Exports Up 3.93% in May; Trade Deficit Widens to $15.36 Billion
The deficit, the difference between exports and imports, was USD 14.62 billion in May 2018, according to a commerce ministry data.
New Delhi: India's exports grew by 3.93 per cent in May to USD 30 billion on the back of healthy growth in electronics and chemicals shipments, even as the trade deficit widened to a six-month high, official data showed on Friday.
Imports increased by 4.31 per cent to USD 45.35 as crude oil and gold shipments shot up in the month.
The trade deficit, difference between imports and exports, aggregated at USD 15.36 billion, the widest since November 2018, when it stood at USD 16.67 billion.
Sectors which recorded healthy export growth included electronics (51 per cent), engineering (4.4 per cent), chemicals (20.64 per cent), pharma (11 per cent) and tea (24.3 per cent).

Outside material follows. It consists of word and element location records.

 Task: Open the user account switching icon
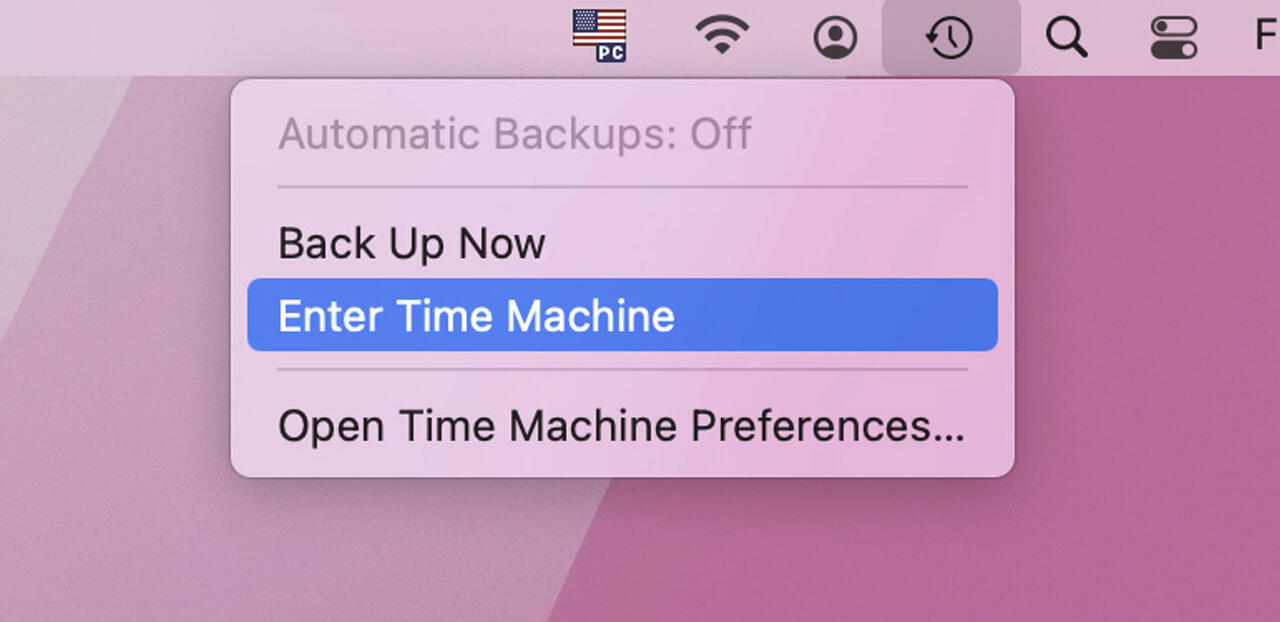pos(835,38)
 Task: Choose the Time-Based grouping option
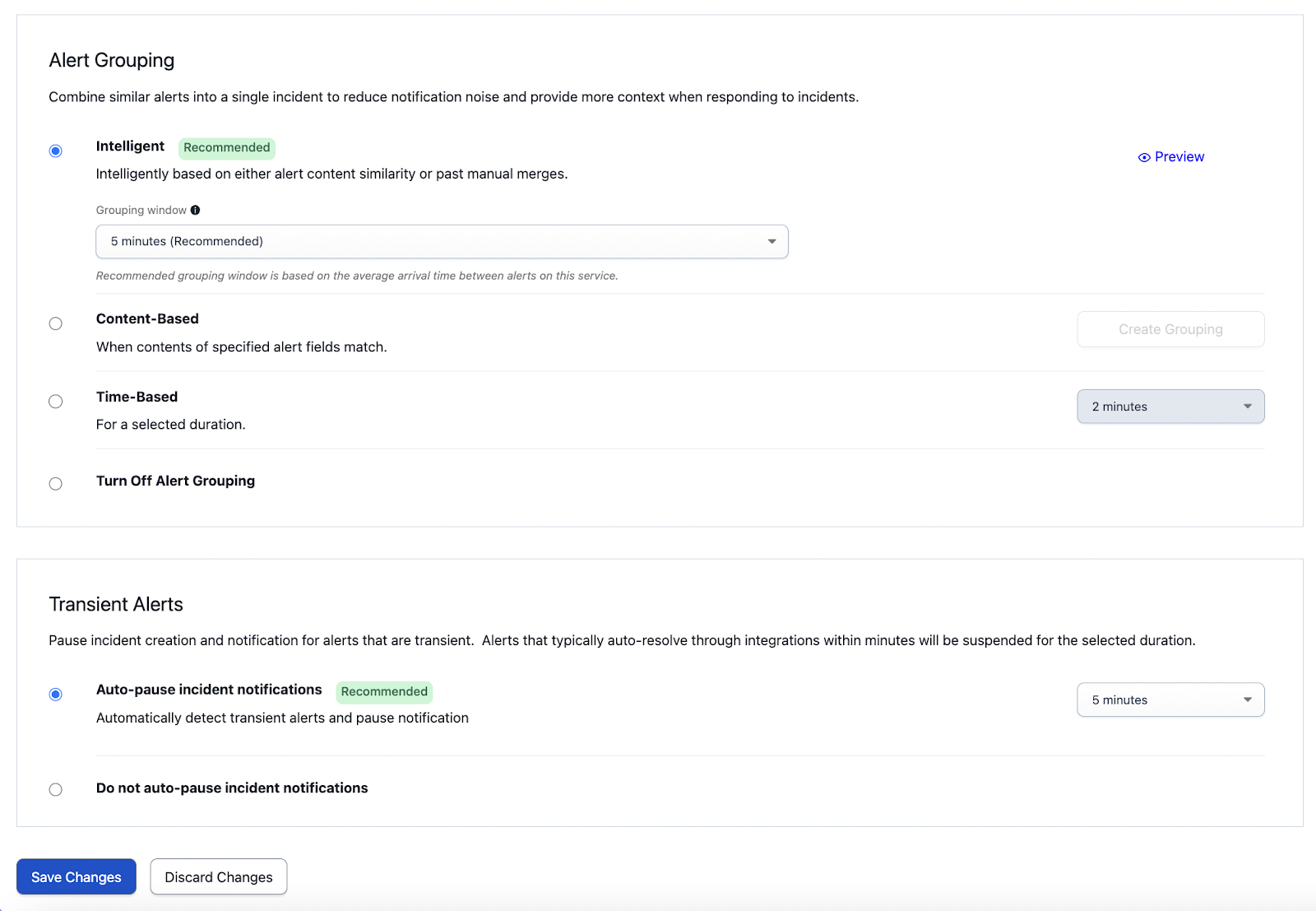tap(55, 402)
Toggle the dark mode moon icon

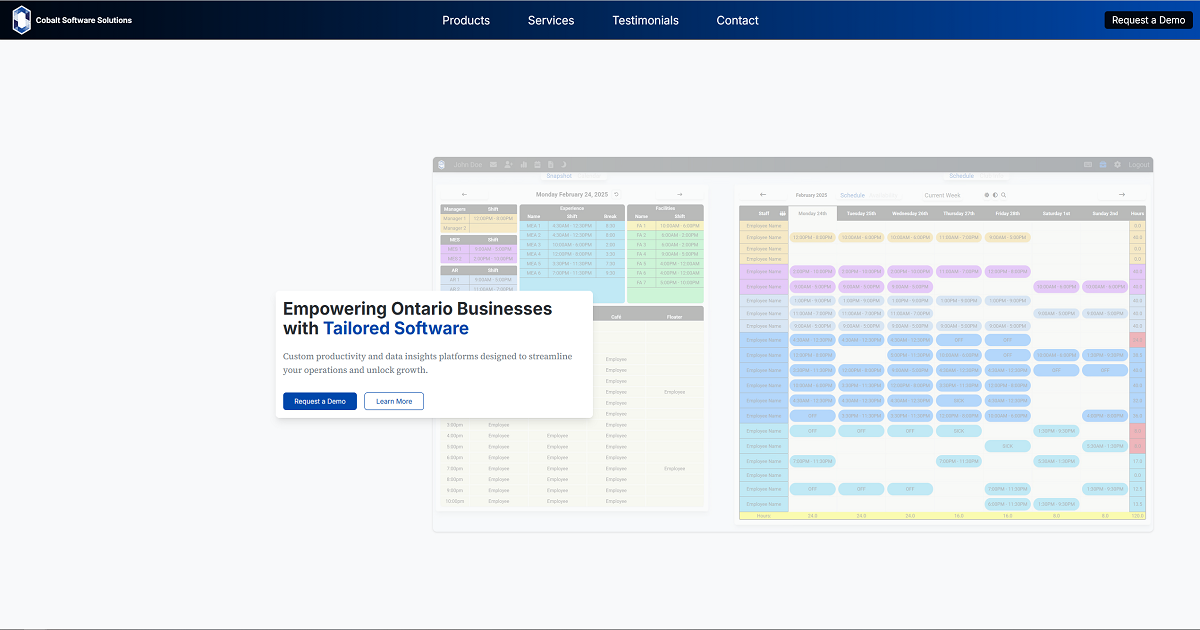[563, 165]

However, certain key sectors including petroleum products, man-made yarn/fabrics, gems and jewellery, marine products, coffee and rice recorded negative growth in May, according to commerce ministry data.
Oil imports grew by 8.23 per cent to USD 12.44 billion and non-oil imports expanded by 2.9 per cent.
Gold imports jumped by 37.43 per cent to USD 4.78 billion in May.
Cumulatively, exports in April-May 2019-20 rose 2.37 per cent to USD 56 billion. Imports grew by 4.39 per cent to USD 86.75 billion, resulting in a trade deficit of USD 30.69 billion.
Commenting on the data, Federation of Indian Export Organisations (FIEO) President Ganesh Kumar Gupta said exports May recorded moderate growth in view of sluggish global trade.
"Such a growth in exports is a reflection of extremely modest growth in global trade and increasing protectionism. MSME sectors are still facing the problem of liquidity besides various other challenges including uncertainties owing to tariff war, volatility in commodities/currencies, rapid rise in trade restrictive measures and constraints on the domestic front," he said in a statement.
He also expressed concern on the rising trade deficit primarily on account of swelling crude import bill with further northward movement of prices and ban on Iranian imports along with rising gold imports.
He added that the government needs to look at issues like access to credit, cost of credit especially for merchant exporters and interest subsidy support to all agri exports.